TASK TO CARRY OUT
Below are records; transcribe only the line with "Select row 004" and those after it, through the last line, without any change.

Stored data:
# # # # # # #
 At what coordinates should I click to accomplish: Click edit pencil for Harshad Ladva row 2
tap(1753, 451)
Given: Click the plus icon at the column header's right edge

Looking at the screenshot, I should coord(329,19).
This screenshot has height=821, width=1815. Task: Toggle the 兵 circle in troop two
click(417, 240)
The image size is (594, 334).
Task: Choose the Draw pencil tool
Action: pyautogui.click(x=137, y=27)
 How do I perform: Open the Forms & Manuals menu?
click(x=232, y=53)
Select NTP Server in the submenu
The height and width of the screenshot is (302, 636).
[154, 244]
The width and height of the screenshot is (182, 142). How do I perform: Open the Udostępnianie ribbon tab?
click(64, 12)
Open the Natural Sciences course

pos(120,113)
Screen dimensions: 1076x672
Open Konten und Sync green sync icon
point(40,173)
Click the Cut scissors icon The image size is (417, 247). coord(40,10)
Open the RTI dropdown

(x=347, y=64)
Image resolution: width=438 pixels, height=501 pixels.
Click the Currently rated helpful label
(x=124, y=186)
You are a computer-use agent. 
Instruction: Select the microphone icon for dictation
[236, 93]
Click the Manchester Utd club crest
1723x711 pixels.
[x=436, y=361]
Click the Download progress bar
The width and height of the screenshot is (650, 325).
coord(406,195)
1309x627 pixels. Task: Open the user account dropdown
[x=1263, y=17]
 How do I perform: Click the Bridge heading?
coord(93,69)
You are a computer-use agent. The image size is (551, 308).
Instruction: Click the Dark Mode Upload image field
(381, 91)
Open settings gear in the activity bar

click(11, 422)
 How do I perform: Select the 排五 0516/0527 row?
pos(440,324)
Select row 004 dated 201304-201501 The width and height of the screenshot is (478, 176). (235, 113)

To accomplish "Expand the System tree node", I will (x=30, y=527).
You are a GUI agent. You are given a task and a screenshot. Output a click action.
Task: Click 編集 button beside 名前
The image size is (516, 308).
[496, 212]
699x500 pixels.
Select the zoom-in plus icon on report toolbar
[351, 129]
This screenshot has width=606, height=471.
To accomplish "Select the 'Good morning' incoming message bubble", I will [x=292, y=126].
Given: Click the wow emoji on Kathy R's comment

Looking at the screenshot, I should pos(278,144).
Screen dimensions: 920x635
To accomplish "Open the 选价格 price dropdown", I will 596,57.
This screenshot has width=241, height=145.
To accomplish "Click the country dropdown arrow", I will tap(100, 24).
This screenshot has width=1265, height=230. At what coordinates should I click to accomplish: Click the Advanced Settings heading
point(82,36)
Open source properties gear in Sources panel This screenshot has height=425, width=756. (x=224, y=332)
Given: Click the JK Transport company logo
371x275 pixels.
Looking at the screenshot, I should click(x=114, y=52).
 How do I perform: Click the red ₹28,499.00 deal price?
# # # # # # #
ANSWER BOX
Select row 004 dated 201304-201501 The width and height of the screenshot is (478, 176). (235, 113)

To accomplish "Expand the System tree node", I will (x=30, y=527).
You are a GUI agent. You are given a task and a screenshot. Output a click action.
Task: Click 編集 button beside 名前
The image size is (516, 308).
[496, 212]
699x500 pixels.
Select the zoom-in plus icon on report toolbar
[351, 129]
This screenshot has width=606, height=471.
To accomplish "Select the 'Good morning' incoming message bubble", I will [x=292, y=126].
Given: Click the wow emoji on Kathy R's comment

Looking at the screenshot, I should pos(278,144).
Screen dimensions: 920x635
To accomplish "Open the 选价格 price dropdown", I will 596,57.
This screenshot has width=241, height=145.
To accomplish "Click the country dropdown arrow", I will tap(100, 24).
This screenshot has width=1265, height=230. At what coordinates should I click to accomplish: Click the Advanced Settings heading
point(82,36)
Open source properties gear in Sources panel This screenshot has height=425, width=756. (x=224, y=332)
Given: Click the JK Transport company logo
371x275 pixels.
Looking at the screenshot, I should click(x=114, y=52).
 How do I perform: Click the red ₹28,499.00 deal price?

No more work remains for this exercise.